## Task goal
Repeat the rows below verbatim, starting at the first row and ending at the line containing "Action: coord(38,65)", with both ends included.

## Supplied material
:::::

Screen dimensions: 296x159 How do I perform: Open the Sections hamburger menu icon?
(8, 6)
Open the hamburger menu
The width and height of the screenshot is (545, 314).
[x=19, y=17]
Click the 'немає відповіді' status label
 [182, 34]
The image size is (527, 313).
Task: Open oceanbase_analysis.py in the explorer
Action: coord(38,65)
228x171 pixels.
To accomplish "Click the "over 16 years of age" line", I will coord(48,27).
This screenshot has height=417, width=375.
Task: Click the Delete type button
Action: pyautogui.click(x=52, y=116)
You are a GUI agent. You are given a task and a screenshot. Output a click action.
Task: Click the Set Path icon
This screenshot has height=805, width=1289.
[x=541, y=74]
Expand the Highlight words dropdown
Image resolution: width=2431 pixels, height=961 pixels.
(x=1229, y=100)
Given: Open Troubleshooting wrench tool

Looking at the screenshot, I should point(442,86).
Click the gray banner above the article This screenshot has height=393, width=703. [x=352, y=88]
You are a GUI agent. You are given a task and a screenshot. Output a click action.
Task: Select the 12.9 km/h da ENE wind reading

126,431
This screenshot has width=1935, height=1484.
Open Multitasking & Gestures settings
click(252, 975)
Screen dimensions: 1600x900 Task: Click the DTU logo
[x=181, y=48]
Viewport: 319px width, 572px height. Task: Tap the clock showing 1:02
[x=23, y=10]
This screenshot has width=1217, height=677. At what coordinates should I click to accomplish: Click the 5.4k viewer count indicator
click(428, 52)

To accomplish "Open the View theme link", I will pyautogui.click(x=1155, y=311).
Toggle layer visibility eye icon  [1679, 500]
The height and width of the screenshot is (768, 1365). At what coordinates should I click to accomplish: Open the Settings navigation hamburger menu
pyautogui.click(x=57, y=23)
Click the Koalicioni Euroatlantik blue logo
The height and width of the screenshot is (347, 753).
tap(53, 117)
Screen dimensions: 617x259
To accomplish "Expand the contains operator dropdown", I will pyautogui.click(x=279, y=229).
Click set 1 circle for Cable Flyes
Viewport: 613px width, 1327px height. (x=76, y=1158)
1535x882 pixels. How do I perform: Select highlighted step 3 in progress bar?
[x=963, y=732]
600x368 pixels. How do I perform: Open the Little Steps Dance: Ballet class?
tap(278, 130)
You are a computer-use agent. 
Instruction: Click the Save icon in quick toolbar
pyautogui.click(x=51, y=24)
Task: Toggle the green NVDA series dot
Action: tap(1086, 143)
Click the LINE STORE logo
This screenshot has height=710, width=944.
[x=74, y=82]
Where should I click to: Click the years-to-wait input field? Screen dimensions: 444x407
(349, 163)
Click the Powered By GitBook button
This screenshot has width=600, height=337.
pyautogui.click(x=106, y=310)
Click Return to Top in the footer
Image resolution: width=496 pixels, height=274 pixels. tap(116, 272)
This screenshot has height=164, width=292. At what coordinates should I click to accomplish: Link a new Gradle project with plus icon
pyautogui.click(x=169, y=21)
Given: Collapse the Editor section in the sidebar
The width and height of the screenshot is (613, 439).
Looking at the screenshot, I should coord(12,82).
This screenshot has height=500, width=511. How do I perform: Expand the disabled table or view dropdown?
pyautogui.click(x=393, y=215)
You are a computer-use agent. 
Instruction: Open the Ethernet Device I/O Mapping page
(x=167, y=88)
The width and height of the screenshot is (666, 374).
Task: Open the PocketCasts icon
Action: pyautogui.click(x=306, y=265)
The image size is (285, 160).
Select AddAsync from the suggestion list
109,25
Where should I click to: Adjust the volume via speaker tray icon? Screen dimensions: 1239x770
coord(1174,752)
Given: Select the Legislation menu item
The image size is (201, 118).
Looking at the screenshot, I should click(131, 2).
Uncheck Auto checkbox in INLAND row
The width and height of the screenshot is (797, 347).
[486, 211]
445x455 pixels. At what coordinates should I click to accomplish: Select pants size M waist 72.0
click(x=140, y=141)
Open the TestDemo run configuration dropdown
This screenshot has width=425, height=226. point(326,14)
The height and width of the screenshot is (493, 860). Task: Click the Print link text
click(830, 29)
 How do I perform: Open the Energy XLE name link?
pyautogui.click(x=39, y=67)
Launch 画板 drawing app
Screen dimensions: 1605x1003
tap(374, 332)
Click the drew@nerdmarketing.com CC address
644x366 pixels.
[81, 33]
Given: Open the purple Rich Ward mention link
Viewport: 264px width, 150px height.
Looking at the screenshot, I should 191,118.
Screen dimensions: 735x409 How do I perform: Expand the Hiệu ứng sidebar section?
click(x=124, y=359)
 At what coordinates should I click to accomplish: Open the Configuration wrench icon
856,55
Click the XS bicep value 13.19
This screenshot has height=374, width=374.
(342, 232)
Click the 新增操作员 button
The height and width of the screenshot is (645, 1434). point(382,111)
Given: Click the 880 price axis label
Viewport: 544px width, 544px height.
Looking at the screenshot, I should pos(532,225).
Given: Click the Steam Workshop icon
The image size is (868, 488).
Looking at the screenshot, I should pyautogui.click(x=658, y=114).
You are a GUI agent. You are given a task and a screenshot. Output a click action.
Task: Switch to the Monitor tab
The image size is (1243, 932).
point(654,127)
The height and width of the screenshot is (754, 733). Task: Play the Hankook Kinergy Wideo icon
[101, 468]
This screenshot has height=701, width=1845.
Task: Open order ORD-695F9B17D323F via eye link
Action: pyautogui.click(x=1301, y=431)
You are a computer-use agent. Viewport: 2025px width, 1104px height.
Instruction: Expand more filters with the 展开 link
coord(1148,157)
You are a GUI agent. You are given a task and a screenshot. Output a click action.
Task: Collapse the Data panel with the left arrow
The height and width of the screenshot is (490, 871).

:::::

## Result of this task
Screen dimensions: 296x159 How do I perform: Open the Sections hamburger menu icon?
(8, 6)
Open the hamburger menu
The width and height of the screenshot is (545, 314).
[x=19, y=17]
Click the 'немає відповіді' status label
 [182, 34]
The image size is (527, 313).
Task: Open oceanbase_analysis.py in the explorer
Action: coord(38,65)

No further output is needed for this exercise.